1. McCain/Palin - Republican
2. Baldwin/Castle - Constitutionalist
3. Barr/Root - Libertarian
4. Keyes/Rohrbough - Independent

If you're a Catholic, you can vote for any one of these in the above list because they agree with the pro-life principles of the Catholic Church either fully or in part. None of them openly oppose the teachings of the Church on the matter of human life. Sorry, those are just the facts. I advise that you don't put yourself in a position of having to choose between your politics and your faith, because that is what Barrack Obama and Joe Biden do. If you vote for them, you have chosen you politics over your faith and have therefore abandoned Catholicism entirely. It's a mortal sin my friend. Don't go there.

Matt said...

I can tell there's no sense in debating you. From here on out, everything I say will be wrong because it isn't from the mouth of a priest, a bishop, or the pope. To you, I don't have a personal relationship with God and everything that I hear in prayer is out of my own head or worse.

Also, I'll send you my knights of columbus card so you can tear it up. Apparently my voice doesn't matter anyway.

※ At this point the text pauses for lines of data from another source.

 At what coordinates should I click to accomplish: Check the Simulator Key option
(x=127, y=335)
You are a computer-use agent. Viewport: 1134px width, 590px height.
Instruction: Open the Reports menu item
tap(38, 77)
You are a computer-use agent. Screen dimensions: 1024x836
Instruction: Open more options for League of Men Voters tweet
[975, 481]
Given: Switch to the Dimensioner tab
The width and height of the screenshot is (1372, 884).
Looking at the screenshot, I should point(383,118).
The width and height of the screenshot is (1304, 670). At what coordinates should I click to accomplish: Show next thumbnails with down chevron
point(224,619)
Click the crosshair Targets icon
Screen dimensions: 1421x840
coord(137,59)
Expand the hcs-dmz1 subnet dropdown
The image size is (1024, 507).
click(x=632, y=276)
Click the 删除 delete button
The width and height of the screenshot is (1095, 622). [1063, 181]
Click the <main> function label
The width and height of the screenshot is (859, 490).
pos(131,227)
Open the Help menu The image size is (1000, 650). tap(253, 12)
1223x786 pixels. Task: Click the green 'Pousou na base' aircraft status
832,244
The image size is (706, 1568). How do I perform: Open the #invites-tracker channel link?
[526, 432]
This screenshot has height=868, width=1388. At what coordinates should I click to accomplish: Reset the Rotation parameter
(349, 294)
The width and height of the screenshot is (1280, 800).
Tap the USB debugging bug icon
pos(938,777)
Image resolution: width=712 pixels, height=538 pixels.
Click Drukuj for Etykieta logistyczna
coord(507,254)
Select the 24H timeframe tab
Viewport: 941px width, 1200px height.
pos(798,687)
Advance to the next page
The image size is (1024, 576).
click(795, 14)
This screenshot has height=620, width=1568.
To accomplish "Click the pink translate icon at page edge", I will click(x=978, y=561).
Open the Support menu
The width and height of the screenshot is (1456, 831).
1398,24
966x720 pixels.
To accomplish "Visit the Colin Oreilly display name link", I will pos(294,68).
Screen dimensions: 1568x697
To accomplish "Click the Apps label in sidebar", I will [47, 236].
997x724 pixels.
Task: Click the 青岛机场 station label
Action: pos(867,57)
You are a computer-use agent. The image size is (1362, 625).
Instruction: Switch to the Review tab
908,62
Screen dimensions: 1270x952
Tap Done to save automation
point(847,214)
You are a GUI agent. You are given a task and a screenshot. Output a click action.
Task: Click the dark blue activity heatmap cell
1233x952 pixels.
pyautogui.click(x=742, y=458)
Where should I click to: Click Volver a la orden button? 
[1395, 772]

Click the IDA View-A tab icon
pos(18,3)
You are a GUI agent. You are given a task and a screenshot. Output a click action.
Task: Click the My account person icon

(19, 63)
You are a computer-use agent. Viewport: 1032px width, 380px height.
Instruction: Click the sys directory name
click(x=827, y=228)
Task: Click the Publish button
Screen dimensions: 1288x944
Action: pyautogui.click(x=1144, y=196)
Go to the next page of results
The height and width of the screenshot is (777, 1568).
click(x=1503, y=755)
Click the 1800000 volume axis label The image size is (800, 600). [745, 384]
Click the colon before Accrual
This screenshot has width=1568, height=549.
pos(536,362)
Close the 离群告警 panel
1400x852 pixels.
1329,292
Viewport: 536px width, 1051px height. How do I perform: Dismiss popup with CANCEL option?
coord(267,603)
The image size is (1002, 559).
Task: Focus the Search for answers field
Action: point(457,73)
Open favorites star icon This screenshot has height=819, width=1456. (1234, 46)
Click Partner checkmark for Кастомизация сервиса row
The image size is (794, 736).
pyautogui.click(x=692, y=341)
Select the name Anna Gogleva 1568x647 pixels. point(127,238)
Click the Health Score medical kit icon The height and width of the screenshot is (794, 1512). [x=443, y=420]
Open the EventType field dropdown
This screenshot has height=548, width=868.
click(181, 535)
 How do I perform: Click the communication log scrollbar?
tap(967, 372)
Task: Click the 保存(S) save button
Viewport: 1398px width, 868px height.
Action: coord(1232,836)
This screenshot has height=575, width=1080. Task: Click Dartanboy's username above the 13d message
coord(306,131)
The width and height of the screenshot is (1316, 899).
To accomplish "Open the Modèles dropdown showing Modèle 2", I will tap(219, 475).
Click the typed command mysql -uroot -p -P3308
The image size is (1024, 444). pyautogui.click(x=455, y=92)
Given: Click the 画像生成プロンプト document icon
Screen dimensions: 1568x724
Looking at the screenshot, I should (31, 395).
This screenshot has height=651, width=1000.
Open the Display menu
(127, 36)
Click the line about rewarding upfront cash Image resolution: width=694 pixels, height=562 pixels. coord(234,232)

The Catholic Knight said...

Dear Brother Knight,

A 'Knight of Columbus' serves the pope and the bishops, not the voices in his head.

I dare not judge your personal relationship with God. I will only tell you that a Catholic's personal relationship with God is NEVER a private one. A Catholic's personal relationship with God is 100% public, and there is no part of it that is done in secret. Even in private prayer, a Catholic always prays in unity with the Church, and that includes the intentions of the pope and the bishops.

I've walked with the Protestants before. I've lived on there side of the fence. The way you speak sounds very much like them. They have no leader, no unifying voice, nothing to guide them except the feelings and thoughts they get while in prayer. Those "voices" lead them to chaos, disunity and schism. They've made their Christian witness in the world almost impotent - divided and conquered. If you've attained your second and third degrees you know of what I speak. What kind of cord is not easily broken? This is what it means to be Catholic.

A Catholic is supposed to walk in unity with the pope and bishops, and that is ESPECIALLY TRUE for a Catholic Knight. A Knight's first duty is to defend the Faith of the Church, and that means defending the teachings of our pope and bishops. If you won't do that, then you're not a knight, and I don't need to "tear up your membership card." Effectively, you've already done it.

After the shock of my words wears off, please consider what I've said carefully.